“Elements of Reusable Object-Oriented Software” is a book that I am sure all self respecting software developers have read. The infamous Gang of Four book seems to shape everything we do in modern object oriented software development and by applying the principles contained within generally results in a quality software product.
One common (but slightly controversial) view on design patterns is that generally they only exist to patch up any shortcomings of the language. If a language can solve a problem in a trivial way then it may well have no need for a design pattern at all. This can be demonstrated by developments within the .NET Framework, for example the “Iterator” design pattern is embedded within the language through the IEnumerable interface, reducing the need to implement the pattern yourself.
Microsoft F#, due to ship with Visual Studio 2010, is primarily a functional programming language and supports all the features you would expect, such as functions as first-class values, currying and immutable values. As F# is fully integrated into the .NET framework it can also be used in an imperative or object oriented way.
So in a multi-paradigm language is there a need for software design patterns? Do we need to worry about design patterns in F#, and if so how do we apply them.
Some articles I have read recently have gone so far as to suggest that the design of functional languages eliminates the need for design patterns completely.

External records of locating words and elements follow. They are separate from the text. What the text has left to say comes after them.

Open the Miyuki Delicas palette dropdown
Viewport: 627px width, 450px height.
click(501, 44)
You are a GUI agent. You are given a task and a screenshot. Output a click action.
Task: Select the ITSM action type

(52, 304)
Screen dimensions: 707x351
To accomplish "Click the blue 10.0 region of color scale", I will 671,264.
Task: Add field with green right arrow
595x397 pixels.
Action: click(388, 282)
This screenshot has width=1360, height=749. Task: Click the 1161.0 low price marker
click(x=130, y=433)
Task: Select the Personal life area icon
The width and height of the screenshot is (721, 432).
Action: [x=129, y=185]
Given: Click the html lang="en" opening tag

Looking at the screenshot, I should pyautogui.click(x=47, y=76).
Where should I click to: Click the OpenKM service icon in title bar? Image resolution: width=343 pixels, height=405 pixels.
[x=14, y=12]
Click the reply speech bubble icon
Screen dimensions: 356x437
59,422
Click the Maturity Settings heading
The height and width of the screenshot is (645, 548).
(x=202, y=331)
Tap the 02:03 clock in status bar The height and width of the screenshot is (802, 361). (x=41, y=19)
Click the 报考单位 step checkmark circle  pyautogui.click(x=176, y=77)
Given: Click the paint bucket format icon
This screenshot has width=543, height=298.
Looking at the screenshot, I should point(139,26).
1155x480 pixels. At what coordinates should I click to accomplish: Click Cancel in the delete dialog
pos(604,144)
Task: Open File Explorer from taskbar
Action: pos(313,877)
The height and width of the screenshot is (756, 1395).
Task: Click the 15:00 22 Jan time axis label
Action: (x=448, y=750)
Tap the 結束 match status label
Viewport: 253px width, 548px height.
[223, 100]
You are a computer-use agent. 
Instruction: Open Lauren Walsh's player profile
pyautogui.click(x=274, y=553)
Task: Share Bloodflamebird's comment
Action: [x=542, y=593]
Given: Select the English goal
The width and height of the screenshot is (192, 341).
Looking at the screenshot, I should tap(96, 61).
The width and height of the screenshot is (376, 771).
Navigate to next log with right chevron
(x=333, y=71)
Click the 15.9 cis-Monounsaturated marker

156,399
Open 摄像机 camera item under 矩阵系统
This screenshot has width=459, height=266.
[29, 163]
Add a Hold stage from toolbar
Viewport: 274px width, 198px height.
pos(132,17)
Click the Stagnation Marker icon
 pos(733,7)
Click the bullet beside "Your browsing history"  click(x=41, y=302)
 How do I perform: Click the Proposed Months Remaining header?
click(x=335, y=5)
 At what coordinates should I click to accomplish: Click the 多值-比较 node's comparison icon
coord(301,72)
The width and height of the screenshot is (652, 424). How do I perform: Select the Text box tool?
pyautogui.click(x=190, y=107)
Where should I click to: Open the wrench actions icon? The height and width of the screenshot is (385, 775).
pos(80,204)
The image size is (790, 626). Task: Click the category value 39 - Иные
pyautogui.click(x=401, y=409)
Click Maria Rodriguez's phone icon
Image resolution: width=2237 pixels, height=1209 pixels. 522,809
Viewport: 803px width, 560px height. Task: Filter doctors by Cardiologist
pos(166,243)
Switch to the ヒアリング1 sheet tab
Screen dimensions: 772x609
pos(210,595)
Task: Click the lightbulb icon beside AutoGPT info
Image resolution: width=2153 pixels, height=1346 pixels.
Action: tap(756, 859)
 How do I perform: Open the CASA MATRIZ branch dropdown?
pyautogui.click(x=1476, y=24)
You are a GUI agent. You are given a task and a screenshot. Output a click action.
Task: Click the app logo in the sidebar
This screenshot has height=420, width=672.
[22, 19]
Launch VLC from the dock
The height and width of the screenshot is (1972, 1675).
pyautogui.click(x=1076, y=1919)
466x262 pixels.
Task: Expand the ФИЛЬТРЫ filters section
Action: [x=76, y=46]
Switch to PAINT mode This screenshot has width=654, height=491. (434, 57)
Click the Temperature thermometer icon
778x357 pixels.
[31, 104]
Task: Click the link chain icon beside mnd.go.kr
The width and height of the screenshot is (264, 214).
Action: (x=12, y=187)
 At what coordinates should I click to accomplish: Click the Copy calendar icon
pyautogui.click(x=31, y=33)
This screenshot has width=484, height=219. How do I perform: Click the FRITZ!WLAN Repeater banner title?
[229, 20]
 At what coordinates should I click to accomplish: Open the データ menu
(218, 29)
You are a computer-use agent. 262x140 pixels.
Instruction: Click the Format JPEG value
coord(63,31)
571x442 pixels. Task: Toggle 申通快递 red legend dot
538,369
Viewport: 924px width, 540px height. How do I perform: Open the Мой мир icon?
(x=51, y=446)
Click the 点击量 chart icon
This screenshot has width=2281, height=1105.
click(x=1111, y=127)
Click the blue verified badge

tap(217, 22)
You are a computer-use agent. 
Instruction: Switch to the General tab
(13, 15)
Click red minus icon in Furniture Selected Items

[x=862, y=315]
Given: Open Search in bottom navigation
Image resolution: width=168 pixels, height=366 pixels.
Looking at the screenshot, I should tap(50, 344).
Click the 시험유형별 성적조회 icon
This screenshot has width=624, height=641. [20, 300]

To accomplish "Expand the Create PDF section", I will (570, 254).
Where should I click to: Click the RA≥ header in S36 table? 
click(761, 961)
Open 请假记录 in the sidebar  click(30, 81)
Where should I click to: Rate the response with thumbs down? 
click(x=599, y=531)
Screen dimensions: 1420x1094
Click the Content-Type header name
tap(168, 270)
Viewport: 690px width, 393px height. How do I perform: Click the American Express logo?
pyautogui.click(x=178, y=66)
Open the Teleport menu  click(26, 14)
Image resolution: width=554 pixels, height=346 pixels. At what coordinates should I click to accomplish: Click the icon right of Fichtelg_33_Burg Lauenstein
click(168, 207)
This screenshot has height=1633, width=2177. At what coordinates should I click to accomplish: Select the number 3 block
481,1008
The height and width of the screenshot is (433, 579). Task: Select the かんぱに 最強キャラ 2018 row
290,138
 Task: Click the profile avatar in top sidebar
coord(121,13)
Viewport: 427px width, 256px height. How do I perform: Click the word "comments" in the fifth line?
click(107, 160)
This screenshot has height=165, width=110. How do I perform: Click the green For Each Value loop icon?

This is however only partially correct.
There are some design patterns that are rendered obsolete by functional languages, take the Command pattern as an example. The Command pattern as documented by the Gang of Four enables you to:
“encapsulate a request as an object, letting you parameterize clients with different requests”.
This is simply an approximation of a first-class function. In F# you would simply pass a function as the argument to another function.
In an object oriented language, you have to wrap up the function in a class, which you then instantiate and pass the resulting object to the other function. The effect is the same, but in the object oriented world it's called a design pattern.
The same can be said about the Abstract Factory pattern. The Abstract Factory enables you to:
“Provide an interface for creating families of related or dependent objects without specifying their concrete classes”.
In F# this is known as currying. Currying is the process of transforming a function that takes multiple arguments into a function that takes just a single argument and returns another function if any arguments are still needed.
It is clear therefore that several design patterns are rendered redundant in F# because the language provides more powerful, succinct alternatives. There are however still design problems that are not solved within F#. There is no F# equivalent for the Singleton pattern for instance.
Interestingly it works the other way too. Functional languages have their own design patterns; you just tend not to think of them that way. You may have come across “Monads”, which are a kind of abstract data type and often used for handling global state within functional languages. This is a problem that is so simple to solve in object oriented languages that there is no equivalent design pattern.
So while it is true that some object oriented design patterns become redundant in functional code, many, such as MVC do not.
So if you’re working with F#, don’t forget about design patterns, you never know you may even come across some new ones.